Personally, I believe it is appropriate for the bar association to have a special section for legal researchers. When I left private practice to become a full-time research lawyer, I missed having a section that specifically related to my area of practice. Now that a legal research section has been established in my province, I have new opportunities for meeting like-minded colleagues and honing my legal research skills.

In the interests of full disclosure, I should add that I was the co-founder and am currently the co-chair of the Manitoba Bar Association’s Legal Research Section. It all started when I complained to Darla Rettie, another legal research lawyer in Winnipeg, about the lack of legal research resources available through the bar association. She was confident that, if we got the ball rolling, other legal researchers would come out of the woodwork and get on board. I’m happy to report that, one year later, the section currently boasts 70 members (which may not seem like a lot to you, but it is in Manitoba – especially for a new section) and has held a number of well-attended events in its inaugural year.

So I would challenge research lawyers in other provinces, where there is not yet a dedicated section of the bar association for legal research, to take the initiative and create such a section. I can tell you that the results will be well worth the initial effort. And if you’re interested in teaming up to hold some multi-jurisdictional events or pursue the idea of a national legal research section, please let me know.


  1. Some time ago there was a research section of the old CBAO but it had a tiny membership. It died and I am not aware of any efforts to replace it. There are other groups which bring the research lawyers in the Toronto area together so that I am not sure that—at least in Toronto—there exists a community that a new section would serve.

    I return to an issue that I have previously aired on Slaw. I think that there is a huge need to consider very carefully both what legal research will have as the corpus of information to do research in and what kind of standards should be applied in assessing the validity and utility of that corpus.

    It has been argued that the legal realist movement in the United States was a response to the decision of the West Publishing Company at the end of the nineteenth century to report all the decisions of US courts. The volume of cases was soon so great as to overwhelm lawyers so that, so it was argued, you could find a case to support almost any proposition, sensible or not. The realist movement retreated into “fact sceptics”—the judge can find any facts he or she pleases to justify any result—and “rule sceptics”—a judge can find in the multitude of cases any rule he or she wants to justify the result that is desired. The end of realism was, of course, the development of the spectacular treatises like Corbin on Contracts, Prosser on Torts and Scott on Trusts, in the articles of people like Lon Fuller and David Cavers, and in the work of the American Law Institute.

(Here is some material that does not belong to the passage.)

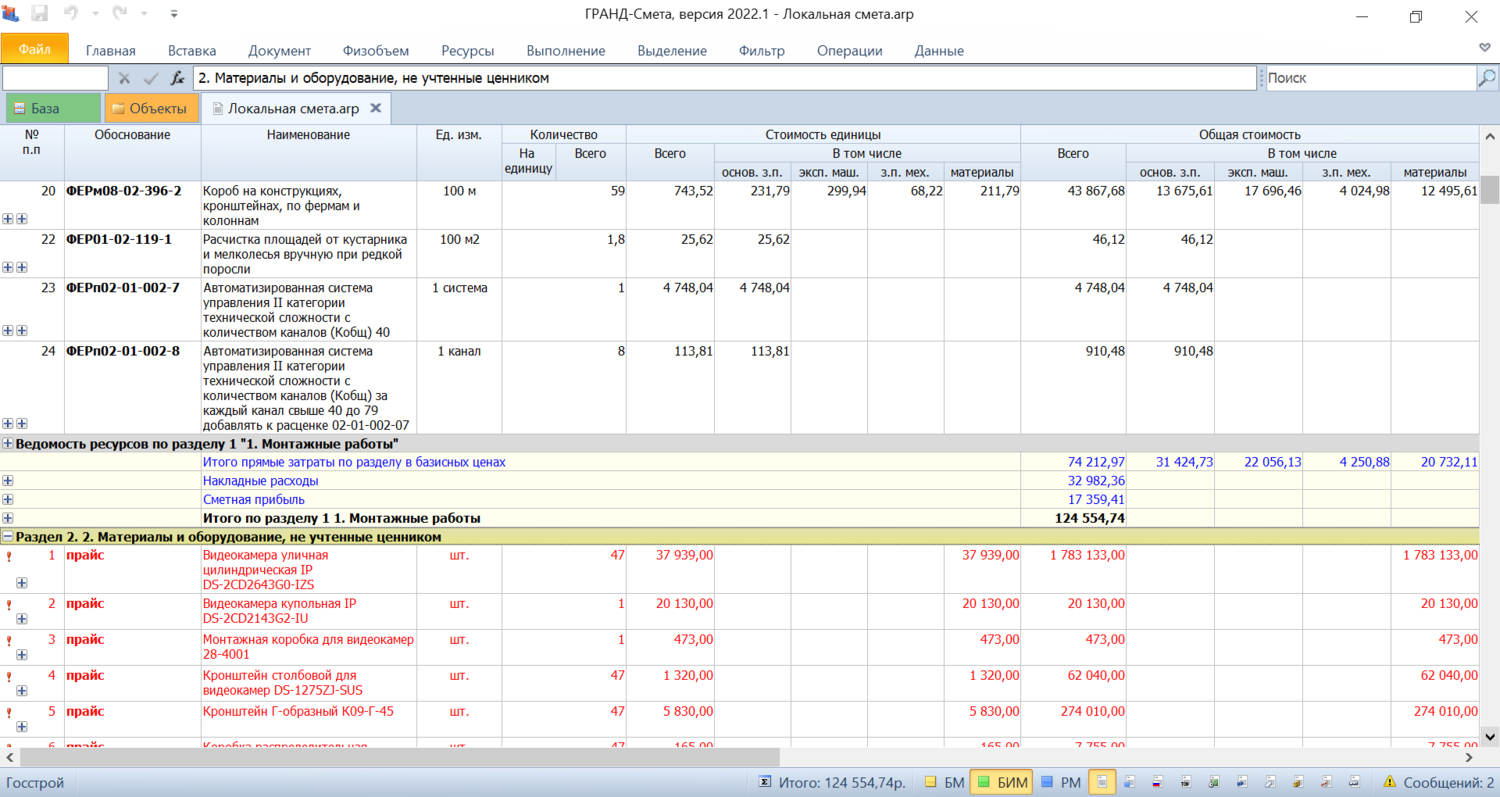Click the save icon in quick access toolbar
Image resolution: width=1500 pixels, height=797 pixels.
pyautogui.click(x=40, y=15)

    Perhaps we are at the point of being overwhelmed by the flood of decisions and, what is more significant, their instant availability. (We are no better off and perhaps even worse off than the early twentieth century American lawyer in terms of the organization of the cases.) The methods that had been used for a long time—the requirement, for example, that a case cited to a court had to have been reported in a published reporter—will no longer work. In any case, the sheer volume of reported cases, in the topical and provincial law reports, offers little selection pressure.

    The effects of this deluge are now obvious: many decisions of provincial courts cite only decisions of the province where the court is; many lawyers purchase only the topical report most relevant to their practice; some judges make no effort to analyse the cases, a list of cases cited to the court is simply appended to the reasons for judgment. I justify my own contribution to legal analysis on the ground that, in view of the development I have just described, the need for texts becomes more pressing.

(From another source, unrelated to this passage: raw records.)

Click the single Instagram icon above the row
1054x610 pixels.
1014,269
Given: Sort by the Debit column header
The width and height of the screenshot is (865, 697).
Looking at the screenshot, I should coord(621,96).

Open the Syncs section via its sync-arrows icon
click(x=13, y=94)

    It is, of course, quite clear that courts are very willing to seek help from texts and it is particularly gratifying that there are now many Canadian texts of very high quality. Perhaps the publication of texts will offer a solution to the deluge of cases. If it is to be a solution, there has, however, to be a change in the way research is done. Too many lawyers now ask their students and young associates to find a case, preferably from the local Court of Appeal, dealing with the facts, the exact facts, of the case before them. These requests are in response to lawyers’ belief that only cases on identical facts will be of interest to the judges—and, of course, there has to be at least one case. The power of on-line research makes this search possible—or, perhaps more accurately and depressingly, creates the belief that it is possible to find the required case.

    It is not clear to me at what point this cycle could be broken but I believe that those involved in research should focus their minds on this issue. Perhaps law reform commissions could address these developments.